Wednesday, September 30, 2015

"Pathography and Enabling Myths"

I found this essay very interesting, and I think its my favorite so far.  In it Anne Hawkins talks about the different ways people come to terms with an illness, often using writing and narrative to help themselves cope with the new world they find themselves in. She points out that once someone becomes sick, they enter a different kind of world, since our society puts so much importance and normality on being healthy. Pathography is the story in which patients tell to summarize their illness, and Hawkins argues that it is a very important step in accepting the event. She also argues that these pathographies exist in both a space of story and memory saying "It is less, in that remembering and writing are selective processes--certain facts are omitted either because they are forgotten o because they do not fit the author's narrative design; and it is more, in that the act of committing experience to narrative form inevitable confers upon it  a particular sequence of events and endows it with a significance that was probably only latent in the original experience. Writing about an experience--any experience--inevitably changes it" (225).

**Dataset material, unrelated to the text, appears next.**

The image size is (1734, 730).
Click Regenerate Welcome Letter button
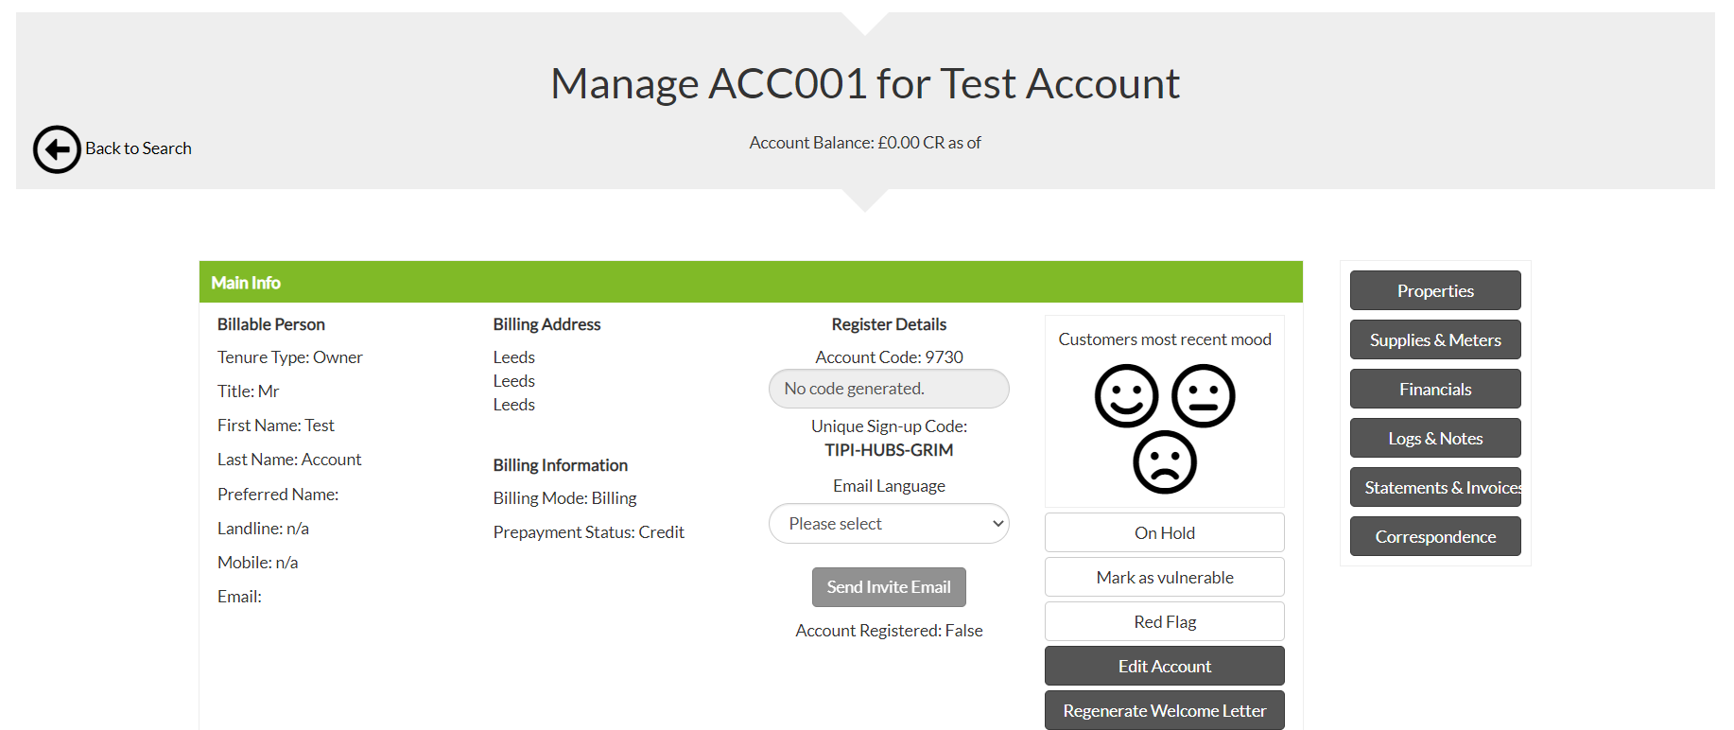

The parallel Hawkins establishes between a medical report and the pathography is similar to what we have been talking about with logic and emotion. On one side you have the facts (logic and medical reports) and on the other you have the emotions (pathographies) that go along with those facts. I think it is interesting that more stock, for patients as well as society, remains in the facts and that it is odd or the last ditch effort to find something to latch onto that forces people to turn to the emotional side. These pathographies serve as a way of healing because they allow a person to face their issue and explain it, essentially taking it back and turning it into something that they can understand on a deeper level.

I think Hawkins has a really good handle on the relationship between the person and healing, and I think this is what would have made Brand's essay better and more relatable to our topic of writing and healing.